Economic and political trends are expected to have a positive impact on Autodesk’s business. The infrastructure bill in the United States, which currently allocates $ 715 billion to help improve transportation and water management (among other things), is expected to drive demand for many Autodesk products. Outside of the United States, other countries are offering fiscal stimulus. At a recent investor conference, an Autodesk executive estimated that 23% of all proposed stimulus spending can be attributed to industries served by the company.

So, is the action a buy?

Autodesk has a market cap of $ 64 billion and is targeting around $ 1.6 billion in free cash flow this year. This gives it a forward price-to-free cash flow (P / FCF) ratio of 40. It’s expensive compared to the Nasdaq index, which has an average P / FCF of less than 30. However, Autodesk believes that it can reach $ 2.4 billion in annual free cash flow by fiscal 2023 (calendar year 2022), which would bring its P / FCF down to 27, very close to the market average.

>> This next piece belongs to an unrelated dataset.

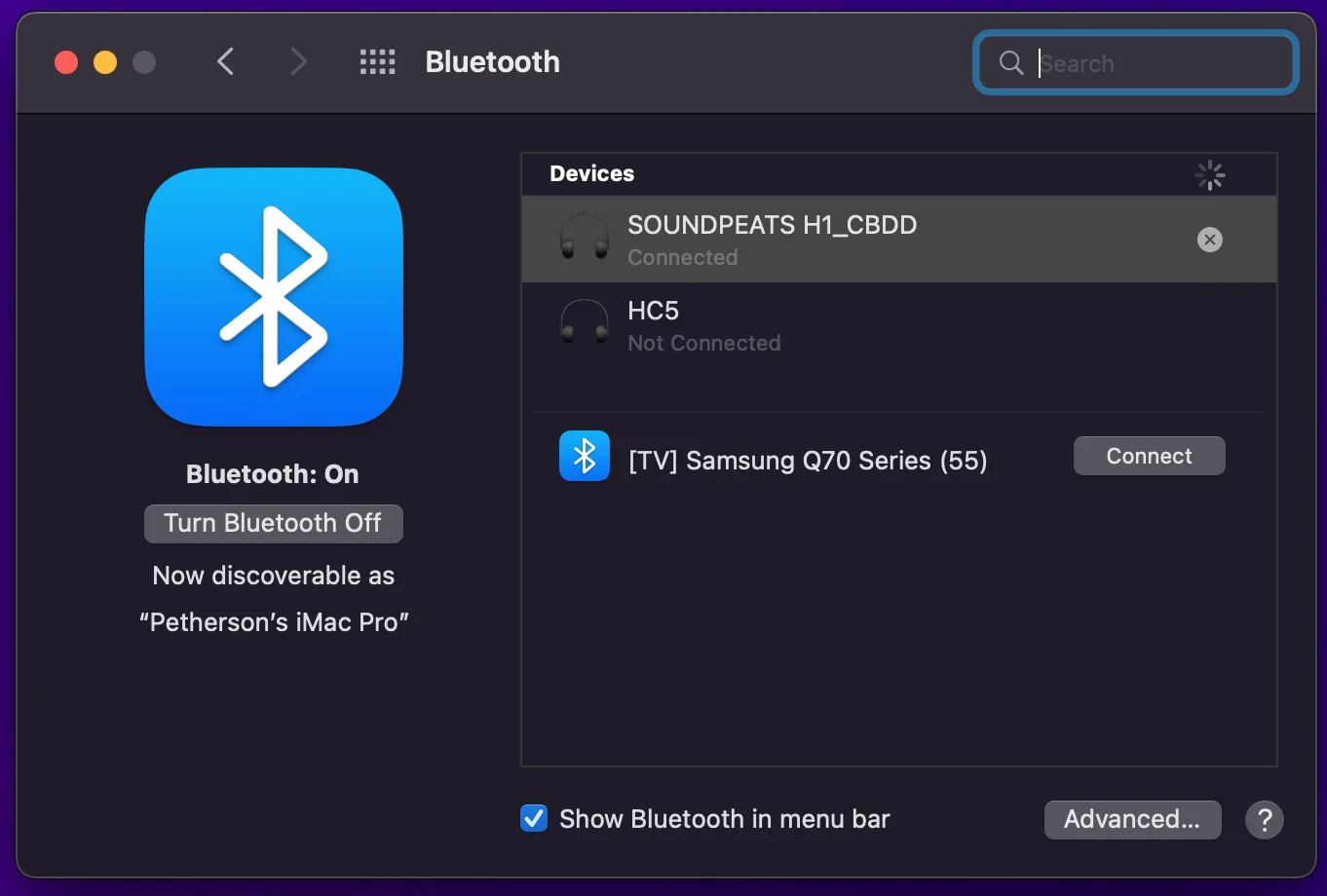Screen dimensions: 1327x896
Task: Click the SOUNDPEATS headphones icon
Action: (x=585, y=239)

If you believe in the potential of Fusion 360, Autodesk Construction Cloud, and the tailwind of government stimulus packages around the world, Autodesk could generate well over $ 2.4 billion in free cash flow in five and 10 years. With all of these factors taken into account, even with the high current P / FCF multiple, Autodesk looks like stock for the long haul.

This article represents the opinion of the author, who may disagree with the “official” recommendation position of a premium Motley Fool consulting service. We are motley! Challenging an investment thesis – even one of our own – helps us all to think critically about investing and make decisions that help us become smarter, happier, and richer.